Thirdly, He intended to satisfy for the sins and imperfections that we are often guilty of in these interior trials – impatience, rebellion against the Will of God, want of generosity, neglect of prayer, unfaithfulness to resolutions, inordinate seeking for comfort from creatures and complaining to them. Our behaviour is often very different from that of our Saviour on Mount Olivet. He wished to do penance for this.
Fourthly, our Saviour wished to comfort us by His example, when we cannot find comfort anywhere else. How pained He felt at finding no one to console Him and having to bear the whole weight of His suffering alone! Here we have an example to comfort us, when we can find no other solace. And is it not a sweet consolation, to think that our Saivour had to suffer the same and that He too found no comfort.
Lastly, our Lord intended to merit special grace and strength for us when we have interiour trials and sufferings to bear. We are sorely in need of it then. Our Saviour has won it for us; let us go to Him and ask for it. We too shall have our hours on Mount Olivet. But there will be one hour in particular that will be very like of our Saviour's Agony – the hour of our death, our mortal agony, when similar anguish of soul, fear, lassitude and sadness will unman us, and we shall be quite alone. What a consolation it is for us then, that our Saviour has gone through this hour, and that we find in Him a Heart that can understand our distress and help us! Let us often ask for a share in the blessings, graces, and victorious strength of the Agony of Jesus. How sweet it will be then to think that we have often paid it loving veneration!
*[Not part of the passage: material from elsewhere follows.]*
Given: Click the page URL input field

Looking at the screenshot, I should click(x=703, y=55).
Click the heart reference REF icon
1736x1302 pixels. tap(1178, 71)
But, generally speaking, perhaps the resolution most in accordance with the intention and signification of this mystery will be never to desist from our good resolves not abate our generosity in the service of our Lord on account of interior difficulties, such as distaste, fear, or sadness. Let us never forget what a combat He had to sustain in His Heart and how hard it was for Him to undertake the Passion for us, but yet how that loving Heart never wavered in its love and fidelity to us. What a happiness, what an honour for us, if the Angel of Comfort included us also in his consoling representations and pointed to us as being among those who, out of gratitude and reverence for His Passion, would stand the test of interior affliction victoriously! (Father Maurice Meschler, S.J., The Life of Our Lord Jesus Christ, The Son of God, in Meditations, Volume II, Freiburg Im Breisgau 1928 Herder & Co., Publishers to the Holy Apostolic See, pp. 378-389.)